The 25-year-old Floridian and Haitian law student moved to the position at the start of Black History Month this year after serving as an associate justice in 2023, The Alligator reported. The new chief justice, along with four associate justices, has taken the helm for overseeing hearings, appeals and disputes and ensuring fairness.

Deas plans to hold panels and invite distinguished lawyers to the university to engage law students.

The University of South Florida (USF) graduate said of her groundbreaking appointment, “Breaking down barriers for Black women and women in general has always been of great importance to me.”

Her passion for empowering women of color in leadership positions is evident in Deas' previous roles. At USF, she became the first black student body president. Additionally, at that point, the university had not elected a female student body leader in 20 years.

Deas said of her previous roles, “When I saw someone who looked like me do something, I realized I could do it too.” Her goal is to provide that inspiration for others who come after her . According to The Alligator, she added: “You can see the chain reaction [representation] stated,” when she commented that the next two USF leaders after her were also women.
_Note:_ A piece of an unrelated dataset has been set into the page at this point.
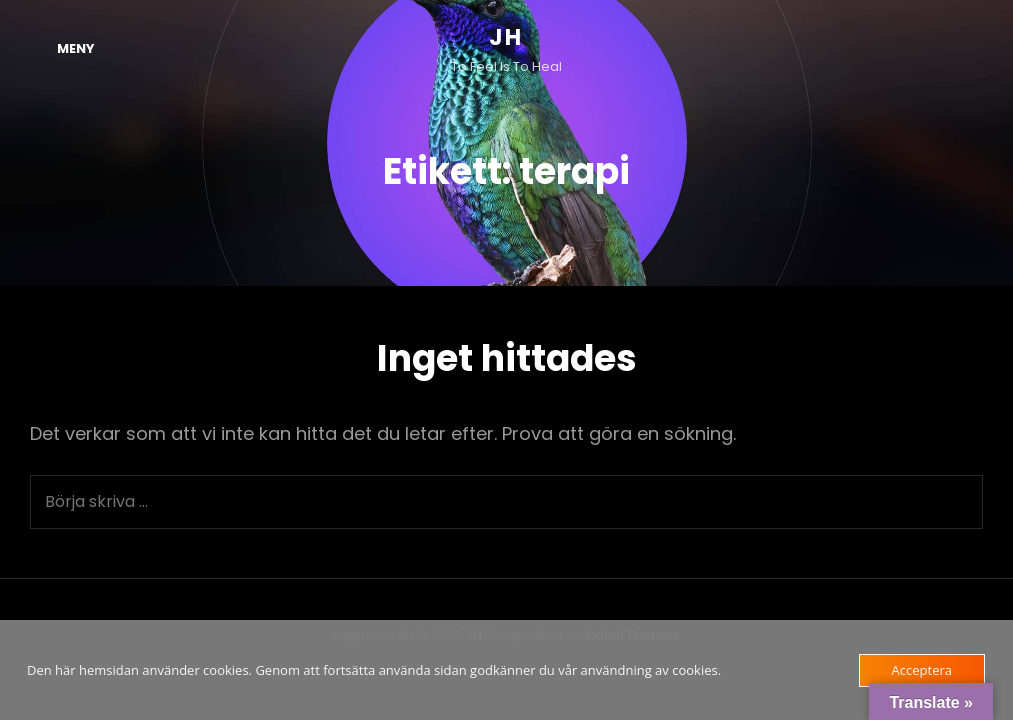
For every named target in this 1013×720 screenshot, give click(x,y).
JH (506, 37)
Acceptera (922, 670)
Joanna Auchettl, the new chief justice's adviser, told the outlet that Deas always pursued her ambitions, from homemade T-shirts to centerfield ballpark honors. Auchettl said she “tried to encourage and support everyone.” [Deas’] efforts. It's exciting to learn about it [Deas’] achievements.”

Deas shared with The Alligator that she is inspired by the women in her family. “I have always been inspired by women who fight against oppression and women who stand up for people who cannot stand up for themselves.”

She pays it forward and believes strongly in the power of representation. “I saw it in my house with my grandmother, my great-grandmother and my mother,” the new chief justice told The Alligator.